:: Teks Bacaan ::
=-=-=-=-=

NUSANTARANEWS.CO – Memoar-memoar yang di tulis Etgar Keret begitu ringan dan mudah dipahami pembacanya. The Seven Good Years sebenarnya menceritakan 7 tahun kehidupan di Tel Aviv bersama Lev putranya dan Shira istrinya. Gaya bertutur yang unik dan humoris mengingatkan kita pada almarhum Gerson Poyk, sastrawan kelahiran Kupang. Etgar mengemasnya dengan sangat apik dan ringan bergaya cerita pendek.
Buku The Seven Good Year dibagi 7 bab sesuai tujuh tahun perjalanan hidupnya. Di dalamnya tidak hanya kehidupan pribadi saja tapi kritik sosial dan politik juga tersaji. Seperti diketahui bahwa Etgar Keret ini adalah seorang penulis beragama Yahudi yang hidup di Israel berdekatan dengan Palestina.
Peristiwa mengebom ke kota Tel Aviv oleh gerakan Hamas garis keras sudah jadi kebiasaan rutinitas dan pemandangan sehari. Itu terlihat pada kisah Pastrami di bab tahun ke-7. Dalam “Pastrami” menceritakan saat ia sekeluarga berkunjung ke utara Tel Aviv menemui saudaranya. Di tengah jalan ada sirene peringatan serangan udara. Lev anaknya ketakutan, Etgar harus membujuk dia agar tidak takut dengan cara membuat permainan roti pastrami (makanan khas Israel).
“Kamu mau bermain game roti tangkup pastrami” aku bertanya kepada Lev. “Apa itu?” dia bertanya, tidak mau melepaskan tanganku.
“Mommy dan aku adalah sekerat roti,” aku menjelaskan. “Dan kamu adalah sepotong pastrami, dan kita harus membuat roti tangkup pastrami secepat yang kita bisa. Ayo, pertama kamu tengkurap diatas Mommy” kataku dan Lev berbaring pada punggung Shira dan memeluknya sekuat dia bisa. Aku tengkurap di atas mereka, menahan dengan tanganku di tanah yang lembab agar tidak menekan mereka (hal. 191).

=-=-=-=-=

:: Materi Ekstraksi ::
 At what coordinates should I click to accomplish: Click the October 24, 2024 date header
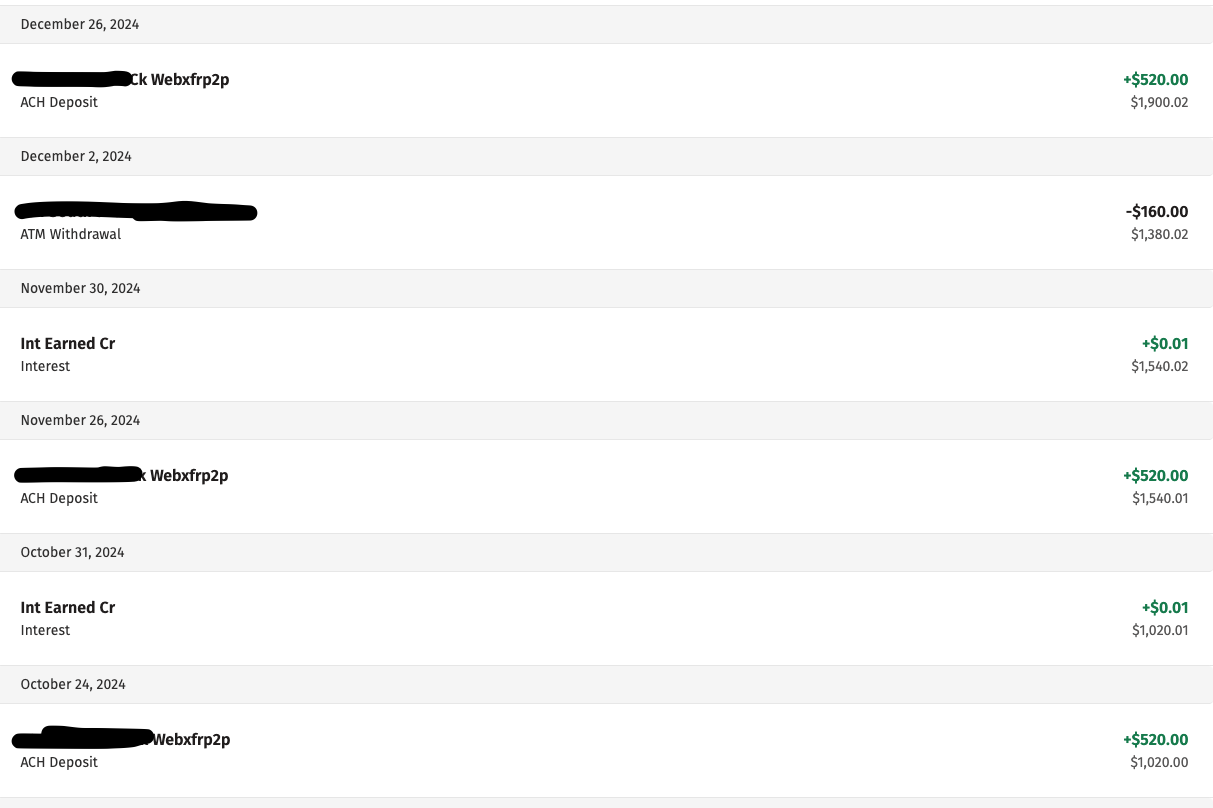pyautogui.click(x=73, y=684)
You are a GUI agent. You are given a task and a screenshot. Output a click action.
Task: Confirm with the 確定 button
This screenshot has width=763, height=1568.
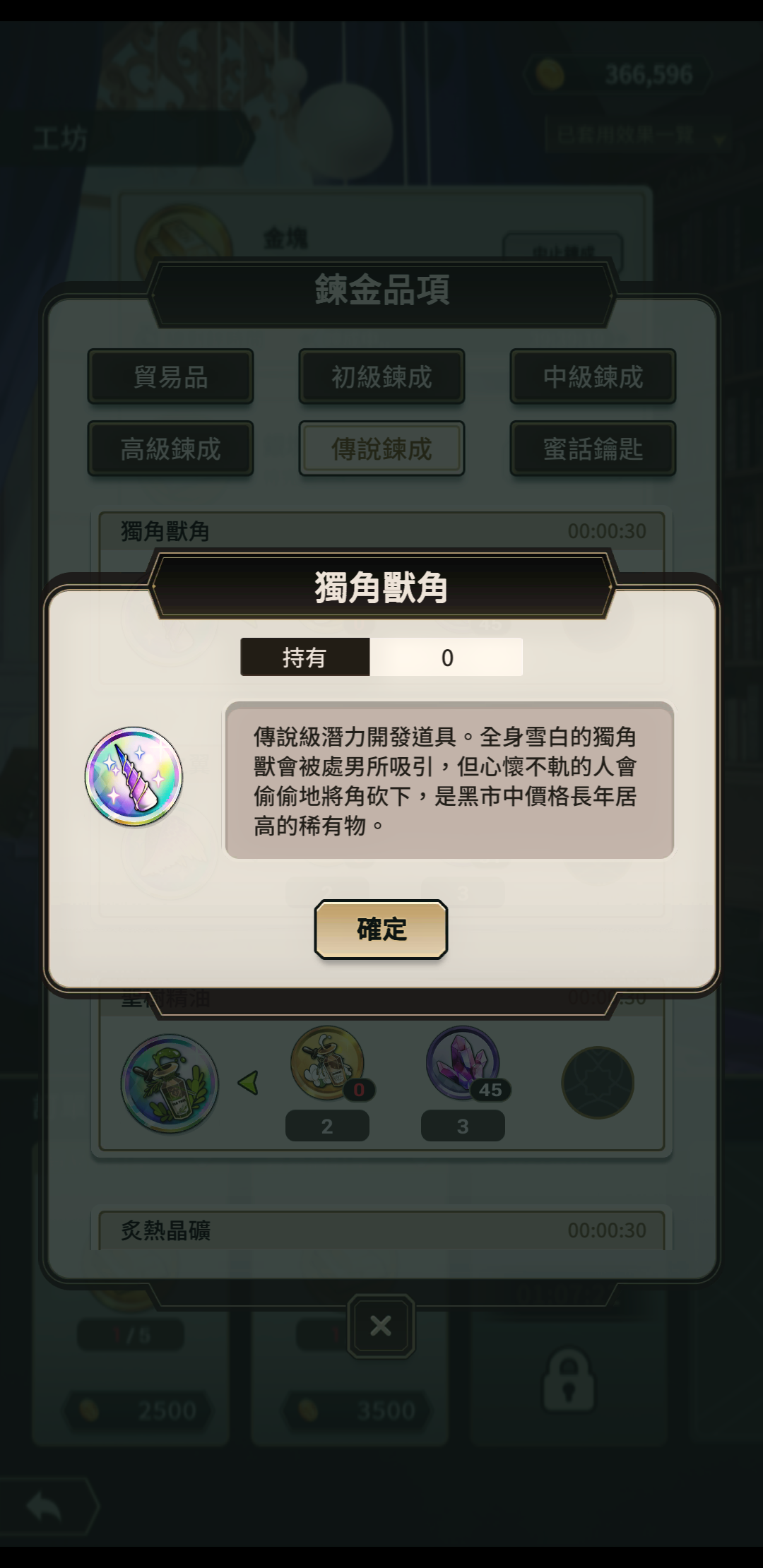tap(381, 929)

=-=-=-=-=

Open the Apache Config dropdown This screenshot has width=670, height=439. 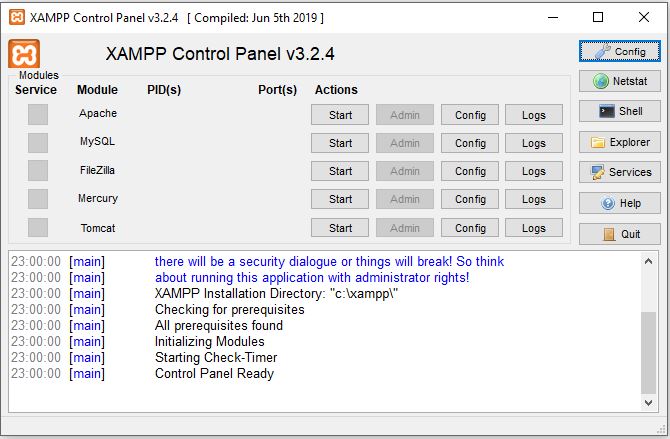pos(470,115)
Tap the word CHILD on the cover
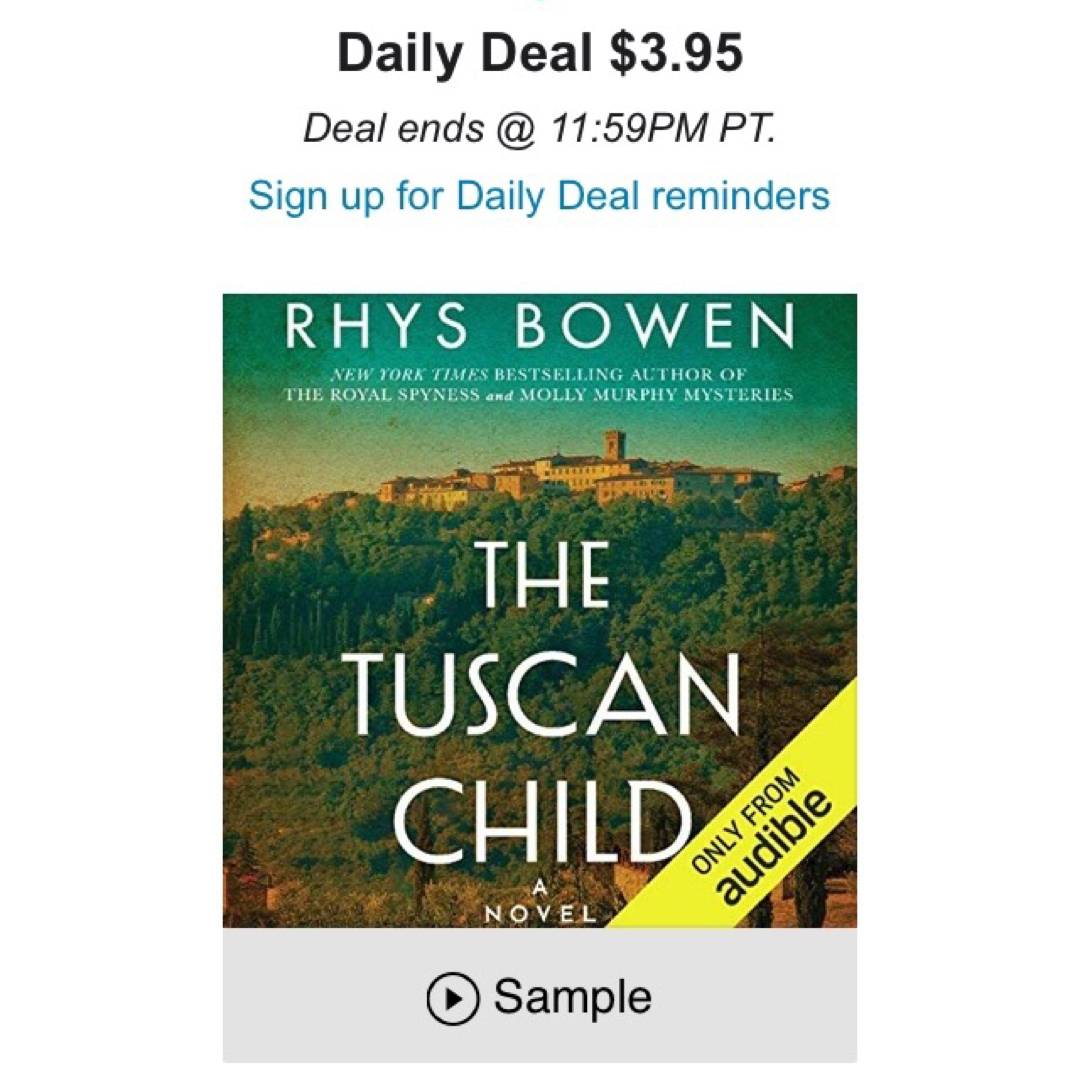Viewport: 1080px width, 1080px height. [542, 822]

=-=-=-=-=

:: Instruksi Anda ::
Jawablah pertanyaan berikut berdasarkan teks bacaan.
1. Siapa nama istri Etgar Keret?
2. Dibagi menjadi berapa bab buku yang diulas itu?
3. Sirene apa yang terdengar di tengah jalan dalam kisah "Pastrami"?
Materi tersebut terpisah dan tidak berkaitan dengan teks bacaan.

:: Hasil Tugas Ini ::
1. Shira.
2. Tujuh bab.
3. Sirene peringatan serangan udara.